Saturday, February 20, 2016

November 30, 2013



November 30, 2013

Dear Reader, 
 
The question I am asking is: if you would be successful in your communication with others, what would the outcome be? Wouldn’t it be that you have happy, supportive relationships, that life has meaning because you are loved and enjoyed by others? Wouldn’t it be that you feel confident and stimulated to be the best that you can be? Wouldn’t it be that there will be understanding and respect among all those with whom you interact? Then, would there still be such a thing as your success? Wouldn’t success in our communication have to be reciprocal, because it always signifies the success we achieve together with our family members, our friends, our colleagues or anyone else with whom we communicate? If we have this successful communication with each other, wouldn’t we be inclined to listen to each other? 

If the above is our well-defined purpose, mustn’t our next step be to verify if our current way of communicating achieves or approaches this? Repertoire which achieves our goal can remain and repertoire that approximates our goal can be built upon and shaped into the expressions which achieve our desired goal. Behavior that doesn’t lead to the desired goal doesn’t require our attention. We only need to occupy ourselves with the construction of successful behavior, which, because of its reinforcing effects and its noticeable, steadily, increasing strength, counteracts our unsuccessful behavior. What did not happen and could not happen, during our previous unsuccessful behavior, was the reinforcement of our successful behavior. Our successful behavior was always there in spite of our more prominent unsuccessful behavior, but, since our focus was on our unsuccessful behavior, reinforcement of our successful behavior didn’t and couldn’t have much effect in terms of reducing our unsuccessful behavior. 

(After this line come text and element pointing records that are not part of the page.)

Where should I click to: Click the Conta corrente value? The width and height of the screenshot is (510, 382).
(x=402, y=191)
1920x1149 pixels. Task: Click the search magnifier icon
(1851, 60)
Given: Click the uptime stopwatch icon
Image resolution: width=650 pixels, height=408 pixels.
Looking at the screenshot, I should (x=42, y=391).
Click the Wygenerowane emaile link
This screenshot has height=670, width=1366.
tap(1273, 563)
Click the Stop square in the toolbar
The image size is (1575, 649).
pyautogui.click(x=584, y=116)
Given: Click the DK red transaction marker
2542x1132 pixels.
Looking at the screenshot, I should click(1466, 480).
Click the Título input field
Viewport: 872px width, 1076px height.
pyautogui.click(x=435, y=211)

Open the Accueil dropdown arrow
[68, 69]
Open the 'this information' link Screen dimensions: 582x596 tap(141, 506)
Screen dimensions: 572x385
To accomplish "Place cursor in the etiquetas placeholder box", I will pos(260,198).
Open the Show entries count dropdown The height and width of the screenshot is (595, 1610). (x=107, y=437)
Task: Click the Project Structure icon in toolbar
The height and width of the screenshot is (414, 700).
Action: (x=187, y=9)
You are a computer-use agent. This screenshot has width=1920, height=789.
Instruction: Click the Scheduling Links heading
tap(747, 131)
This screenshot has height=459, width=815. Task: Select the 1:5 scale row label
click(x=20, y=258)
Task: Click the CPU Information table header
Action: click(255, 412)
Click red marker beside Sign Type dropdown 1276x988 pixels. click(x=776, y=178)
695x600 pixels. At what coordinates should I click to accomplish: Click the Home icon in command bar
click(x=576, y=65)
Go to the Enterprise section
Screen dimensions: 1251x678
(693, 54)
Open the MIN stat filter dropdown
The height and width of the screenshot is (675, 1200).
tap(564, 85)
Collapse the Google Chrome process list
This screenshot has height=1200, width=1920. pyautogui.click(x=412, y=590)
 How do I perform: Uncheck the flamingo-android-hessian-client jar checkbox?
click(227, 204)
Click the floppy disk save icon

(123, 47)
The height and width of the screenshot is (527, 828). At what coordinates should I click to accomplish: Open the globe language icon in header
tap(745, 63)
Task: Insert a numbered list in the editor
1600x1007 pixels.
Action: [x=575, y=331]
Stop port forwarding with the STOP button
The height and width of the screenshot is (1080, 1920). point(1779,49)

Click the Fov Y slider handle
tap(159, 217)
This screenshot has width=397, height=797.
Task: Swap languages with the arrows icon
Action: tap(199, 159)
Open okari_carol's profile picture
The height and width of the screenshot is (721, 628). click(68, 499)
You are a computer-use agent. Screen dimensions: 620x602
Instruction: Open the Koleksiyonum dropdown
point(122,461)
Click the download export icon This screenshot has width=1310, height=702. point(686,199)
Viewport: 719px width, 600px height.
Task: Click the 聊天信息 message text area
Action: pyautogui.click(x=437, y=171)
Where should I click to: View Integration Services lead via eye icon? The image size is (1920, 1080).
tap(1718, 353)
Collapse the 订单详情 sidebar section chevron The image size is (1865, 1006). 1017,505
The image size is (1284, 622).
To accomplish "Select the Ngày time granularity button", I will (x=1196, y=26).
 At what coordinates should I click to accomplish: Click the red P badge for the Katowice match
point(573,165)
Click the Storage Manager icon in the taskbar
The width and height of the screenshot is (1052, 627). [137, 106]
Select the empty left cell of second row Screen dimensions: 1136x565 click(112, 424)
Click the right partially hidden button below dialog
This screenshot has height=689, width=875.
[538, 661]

Positive reinforcement of successful behavior makes clear the extent to which we are troubled by negative behavior. Emphasis, of the reinforcing agent, on the elimination of unsuccessful behavior prevents the construction of successful behavior. Most dispensers of reinforcement, most other human beings, due to their own history of coercive behavioral control, are overly involved in reducing socially unacceptable behavior. They try to make others feel good by demonstrating how acceptable they are, but, instead of creating SVB, this increases NVB, co-dependence and enabling.